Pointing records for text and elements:
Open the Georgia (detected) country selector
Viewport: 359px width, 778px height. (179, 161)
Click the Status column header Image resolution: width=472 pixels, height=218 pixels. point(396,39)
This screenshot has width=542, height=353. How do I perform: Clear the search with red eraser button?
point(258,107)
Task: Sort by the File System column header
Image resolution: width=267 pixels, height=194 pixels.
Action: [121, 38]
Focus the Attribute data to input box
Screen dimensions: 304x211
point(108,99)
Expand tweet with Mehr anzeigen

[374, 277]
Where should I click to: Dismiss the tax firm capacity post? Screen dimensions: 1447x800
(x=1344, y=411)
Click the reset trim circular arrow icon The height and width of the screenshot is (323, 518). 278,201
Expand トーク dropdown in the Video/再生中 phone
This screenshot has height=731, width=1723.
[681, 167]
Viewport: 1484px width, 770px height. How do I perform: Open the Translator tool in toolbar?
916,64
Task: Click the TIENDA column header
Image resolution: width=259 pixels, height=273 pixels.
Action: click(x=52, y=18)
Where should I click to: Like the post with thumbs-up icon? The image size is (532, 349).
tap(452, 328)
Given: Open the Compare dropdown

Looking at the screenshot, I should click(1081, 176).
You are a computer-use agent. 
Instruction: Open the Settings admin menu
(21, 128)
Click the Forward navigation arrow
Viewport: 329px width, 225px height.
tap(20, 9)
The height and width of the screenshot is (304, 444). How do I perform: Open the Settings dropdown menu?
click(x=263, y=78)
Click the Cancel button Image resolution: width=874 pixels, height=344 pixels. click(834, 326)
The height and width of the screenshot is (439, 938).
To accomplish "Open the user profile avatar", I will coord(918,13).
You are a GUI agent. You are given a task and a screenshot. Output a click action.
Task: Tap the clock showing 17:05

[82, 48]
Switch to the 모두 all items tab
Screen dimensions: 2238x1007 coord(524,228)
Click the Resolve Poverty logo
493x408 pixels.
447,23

Stated exercise - Render every line of the data above as a Markdown table with two columns, Row and Line. Give each row a number and skip blank lines.

Solution below -
| Row | Line |
|---|---|
| 1 | Open the Georgia (detected) country selector |
| 2 | Viewport: 359px width, 778px height. (179, 161) |
| 3 | Click the Status column header Image resolution: width=472 pixels, height=218 pixels. point(396,39) |
| 4 | This screenshot has width=542, height=353. How do I perform: Clear the search with red eraser button? |
| 5 | point(258,107) |
| 6 | Task: Sort by the File System column header |
| 7 | Image resolution: width=267 pixels, height=194 pixels. |
| 8 | Action: [121, 38] |
| 9 | Focus the Attribute data to input box |
| 10 | Screen dimensions: 304x211 |
| 11 | point(108,99) |
| 12 | Expand tweet with Mehr anzeigen |
| 13 | [374, 277] |
| 14 | Where should I click to: Dismiss the tax firm capacity post? Screen dimensions: 1447x800 |
| 15 | (x=1344, y=411) |
| 16 | Click the reset trim circular arrow icon The height and width of the screenshot is (323, 518). 278,201 |
| 17 | Expand トーク dropdown in the Video/再生中 phone |
| 18 | This screenshot has height=731, width=1723. |
| 19 | [681, 167] |
| 20 | Viewport: 1484px width, 770px height. How do I perform: Open the Translator tool in toolbar? |
| 21 | 916,64 |
| 22 | Task: Click the TIENDA column header |
| 23 | Image resolution: width=259 pixels, height=273 pixels. |
| 24 | Action: click(x=52, y=18) |
| 25 | Where should I click to: Like the post with thumbs-up icon? The image size is (532, 349). |
| 26 | tap(452, 328) |
| 27 | Given: Open the Compare dropdown |
| 28 | Looking at the screenshot, I should click(1081, 176). |
| 29 | You are a computer-use agent.  |
| 30 | Instruction: Open the Settings admin menu |
| 31 | (21, 128) |
| 32 | Click the Forward navigation arrow |
| 33 | Viewport: 329px width, 225px height. |
| 34 | tap(20, 9) |
| 35 | The height and width of the screenshot is (304, 444). How do I perform: Open the Settings dropdown menu? |
| 36 | click(x=263, y=78) |
| 37 | Click the Cancel button Image resolution: width=874 pixels, height=344 pixels. click(834, 326) |
| 38 | The height and width of the screenshot is (439, 938). |
| 39 | To accomplish "Open the user profile avatar", I will coord(918,13). |
| 40 | You are a GUI agent. You are given a task and a screenshot. Output a click action. |
| 41 | Task: Tap the clock showing 17:05 |
| 42 | [82, 48] |
| 43 | Switch to the 모두 all items tab |
| 44 | Screen dimensions: 2238x1007 coord(524,228) |
| 45 | Click the Resolve Poverty logo |
| 46 | 493x408 pixels. |
| 47 | 447,23 |